Acarbose and Pasireotide Reduce Hypoglycemia in Roux-en-Y Gastric Bypass Operated Subjects

Abstract

Introduction: Hypoglycemia is a severe complication after Roux-en-Y gastric bypass (RYGB), with no effective treatment options. We investigated the glucose stabilizing effects of five therapeutic agents in RYGB operated subjects with hypoglycemia. Methods: In a randomized crossovers study, 11 RYGB operated subjects with documented hypoglycemia (blood glucose <70.2 mg/dL) underwent six separate meal tolerance tests (Fresubin Energy Drink) preceded by either: no treatment (NT), acarbose 50 mg (A), sitagliptin 100 mg for 1 week (S), verapamil 120 mg for 1 week (V), liraglutide 1.2 mg for 3 weeks (L) or pasireotide 300 µg (P). Blood samples were drawn at fixed time intervals from -20 to 180 minutes. Hormonal responses were calculated as the incremental area under the curve (iAUC), and the glucose response was further specified as the area above (+iAUC) and below (-iAUC) baseline values.
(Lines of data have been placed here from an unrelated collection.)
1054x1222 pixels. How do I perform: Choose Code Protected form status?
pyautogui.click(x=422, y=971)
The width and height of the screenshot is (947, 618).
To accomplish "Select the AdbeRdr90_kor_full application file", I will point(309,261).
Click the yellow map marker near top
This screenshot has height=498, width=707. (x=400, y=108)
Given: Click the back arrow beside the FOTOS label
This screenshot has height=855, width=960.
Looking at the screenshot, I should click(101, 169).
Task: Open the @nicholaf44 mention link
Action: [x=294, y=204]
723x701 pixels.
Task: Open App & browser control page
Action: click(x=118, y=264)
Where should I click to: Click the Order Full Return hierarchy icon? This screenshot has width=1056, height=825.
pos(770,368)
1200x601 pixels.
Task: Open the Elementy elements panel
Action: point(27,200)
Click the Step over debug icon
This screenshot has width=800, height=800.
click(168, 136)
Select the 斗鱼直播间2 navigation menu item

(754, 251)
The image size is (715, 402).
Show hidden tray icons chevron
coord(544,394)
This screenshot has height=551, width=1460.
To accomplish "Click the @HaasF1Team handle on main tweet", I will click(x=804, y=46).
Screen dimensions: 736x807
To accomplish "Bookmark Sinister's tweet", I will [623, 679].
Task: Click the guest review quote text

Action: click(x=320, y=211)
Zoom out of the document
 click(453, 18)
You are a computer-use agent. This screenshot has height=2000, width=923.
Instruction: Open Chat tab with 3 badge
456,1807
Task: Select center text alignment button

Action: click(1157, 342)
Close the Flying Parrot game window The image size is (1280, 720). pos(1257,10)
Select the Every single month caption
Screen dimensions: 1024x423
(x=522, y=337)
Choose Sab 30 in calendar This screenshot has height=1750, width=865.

Data were analyzed by use of linear mixed models. Results: Treatment with A and P significantly reduced -iAUCglucose (NT: 106±14 mmolxL-1xmin (mean±SEM) A: 63±14 mmolxL-1xmin, p=0.02; P: 0±0 mmolxL-1xmin, p<0.0001). Additionally A reduced +iAUCglucose, whereas P increased this area (NT: 182±18 mmolxL-1xmin; A: 78±18 mmolxL-1xmin, p=0.0008; P: 1,144±62 mmolxL-1xmin, p<0.0001). Time spent in hypoglycemia decreased with both A and P (NT: 48±12 min; A: 5±3 min, p=0.02; P: 0±0 min, p<0.0001), whereas time in hyperglycemia (>140.4 mg/dL) decreased with A but increased with P (NT: 29±4 min; A: 5±5 min, p=0.0017; P: 159±6 min, p<0.0001). Treatment with A and P both reduced iAUCinsulin (NT: 534±8 nmolxL-1xmin; A: 22±3 nmolxL-1xmin, p=0.0009; P: 14±2 nmolxL-1xmin, p<0.0001). Treatment with S, V and L did not have a significant impact on any of the measurements. Conclusion: Acarbose reduced both hypoglycemia and hyperglycemia, whereas pasireotide resolved hypoglycemia, but at the cost of increased hyperglycemia. Both acarbose and pasireotide can be considered in the treatment of hypoglycemia after RYGB. Disclosure C. øhrstrôm: None. U. Kielgast: None. J.J. Holst: Advisory Panel; Self; Novo Nordisk A/S. Board Member; Self; Zealand Pharma A/S. Speaker's Bureau; Self; Merck Sharp & Dohme Corp., AstraZeneca. Research Support; Self; Danish Diabetes Academy, Novo Nordisk Foundation. Other Relationship; Self; Antag Therapeutics. Other Relationship; Spouse/Partner; Antag Therapeutics. D. Worm: None. D.L. Hansen: None.